### Your task:
Starting with the line that contains "This screenshot has width=1344, height=896." and stopping after the line that contains "Click the Collapse", return each line below exactly as written, with no others.

:::

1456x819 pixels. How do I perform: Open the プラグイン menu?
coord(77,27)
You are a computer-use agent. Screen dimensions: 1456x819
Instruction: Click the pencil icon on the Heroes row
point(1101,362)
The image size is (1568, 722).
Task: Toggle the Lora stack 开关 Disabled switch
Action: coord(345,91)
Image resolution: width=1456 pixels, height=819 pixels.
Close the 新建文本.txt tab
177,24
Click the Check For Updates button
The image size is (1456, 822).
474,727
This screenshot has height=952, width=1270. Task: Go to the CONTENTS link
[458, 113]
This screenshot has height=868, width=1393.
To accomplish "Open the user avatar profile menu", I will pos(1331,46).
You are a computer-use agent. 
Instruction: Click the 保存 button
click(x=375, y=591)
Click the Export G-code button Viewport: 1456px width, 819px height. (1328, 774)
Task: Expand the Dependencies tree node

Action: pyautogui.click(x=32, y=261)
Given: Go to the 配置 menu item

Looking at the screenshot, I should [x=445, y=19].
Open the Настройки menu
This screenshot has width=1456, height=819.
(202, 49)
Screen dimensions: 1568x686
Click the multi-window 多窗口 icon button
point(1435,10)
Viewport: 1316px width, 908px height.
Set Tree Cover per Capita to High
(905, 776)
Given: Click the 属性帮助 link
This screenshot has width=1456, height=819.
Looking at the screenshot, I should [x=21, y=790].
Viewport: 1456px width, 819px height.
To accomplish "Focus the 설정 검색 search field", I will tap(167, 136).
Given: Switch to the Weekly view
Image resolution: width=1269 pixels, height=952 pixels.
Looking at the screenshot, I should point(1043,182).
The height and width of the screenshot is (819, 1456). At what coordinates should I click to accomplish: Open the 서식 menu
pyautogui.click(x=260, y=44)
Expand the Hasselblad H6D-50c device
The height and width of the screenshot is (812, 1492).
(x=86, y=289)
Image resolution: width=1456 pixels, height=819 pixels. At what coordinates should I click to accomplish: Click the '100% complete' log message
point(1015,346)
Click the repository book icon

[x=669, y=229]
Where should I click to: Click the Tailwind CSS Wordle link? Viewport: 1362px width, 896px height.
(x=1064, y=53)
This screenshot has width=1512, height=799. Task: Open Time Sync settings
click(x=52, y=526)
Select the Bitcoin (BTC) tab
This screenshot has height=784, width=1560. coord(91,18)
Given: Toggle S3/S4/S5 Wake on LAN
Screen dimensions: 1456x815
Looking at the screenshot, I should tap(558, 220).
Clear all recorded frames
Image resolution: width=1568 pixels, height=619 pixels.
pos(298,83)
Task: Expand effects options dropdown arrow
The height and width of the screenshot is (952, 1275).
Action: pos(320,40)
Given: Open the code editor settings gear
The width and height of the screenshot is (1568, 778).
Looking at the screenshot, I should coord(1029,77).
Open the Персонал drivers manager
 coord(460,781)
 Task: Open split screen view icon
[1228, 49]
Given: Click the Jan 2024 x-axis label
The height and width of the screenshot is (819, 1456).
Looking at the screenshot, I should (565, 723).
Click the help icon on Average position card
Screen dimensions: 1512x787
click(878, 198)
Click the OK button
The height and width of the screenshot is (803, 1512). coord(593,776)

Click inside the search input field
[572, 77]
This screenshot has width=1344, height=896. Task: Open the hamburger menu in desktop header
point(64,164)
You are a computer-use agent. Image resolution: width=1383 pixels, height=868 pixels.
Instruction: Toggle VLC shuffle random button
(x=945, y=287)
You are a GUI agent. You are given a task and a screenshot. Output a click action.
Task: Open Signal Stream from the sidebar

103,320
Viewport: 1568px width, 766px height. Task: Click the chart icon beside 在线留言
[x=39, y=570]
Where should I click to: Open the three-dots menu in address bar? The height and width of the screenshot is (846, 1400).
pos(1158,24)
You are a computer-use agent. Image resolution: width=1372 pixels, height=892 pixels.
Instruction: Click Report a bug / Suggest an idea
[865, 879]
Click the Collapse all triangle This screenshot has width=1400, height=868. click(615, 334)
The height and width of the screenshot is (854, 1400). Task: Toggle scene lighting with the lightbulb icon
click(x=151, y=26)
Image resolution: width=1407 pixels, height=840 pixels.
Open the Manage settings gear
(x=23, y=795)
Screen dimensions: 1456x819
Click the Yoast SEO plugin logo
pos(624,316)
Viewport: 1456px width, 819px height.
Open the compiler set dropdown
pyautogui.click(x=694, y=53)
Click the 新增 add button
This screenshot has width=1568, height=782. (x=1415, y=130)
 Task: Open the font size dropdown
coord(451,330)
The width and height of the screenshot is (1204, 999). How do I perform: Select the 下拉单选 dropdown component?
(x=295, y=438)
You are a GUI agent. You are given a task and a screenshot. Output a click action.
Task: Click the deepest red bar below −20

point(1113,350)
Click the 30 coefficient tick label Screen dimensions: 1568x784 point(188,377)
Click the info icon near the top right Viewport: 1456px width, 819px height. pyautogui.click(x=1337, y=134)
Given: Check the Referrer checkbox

:::

### Response:
This screenshot has width=1344, height=896. Task: Open the hamburger menu in desktop header
point(64,164)
You are a computer-use agent. Image resolution: width=1383 pixels, height=868 pixels.
Instruction: Toggle VLC shuffle random button
(x=945, y=287)
You are a GUI agent. You are given a task and a screenshot. Output a click action.
Task: Open Signal Stream from the sidebar

103,320
Viewport: 1568px width, 766px height. Task: Click the chart icon beside 在线留言
[x=39, y=570]
Where should I click to: Open the three-dots menu in address bar? The height and width of the screenshot is (846, 1400).
pos(1158,24)
You are a computer-use agent. Image resolution: width=1372 pixels, height=892 pixels.
Instruction: Click Report a bug / Suggest an idea
[865, 879]
Click the Collapse all triangle This screenshot has width=1400, height=868. click(615, 334)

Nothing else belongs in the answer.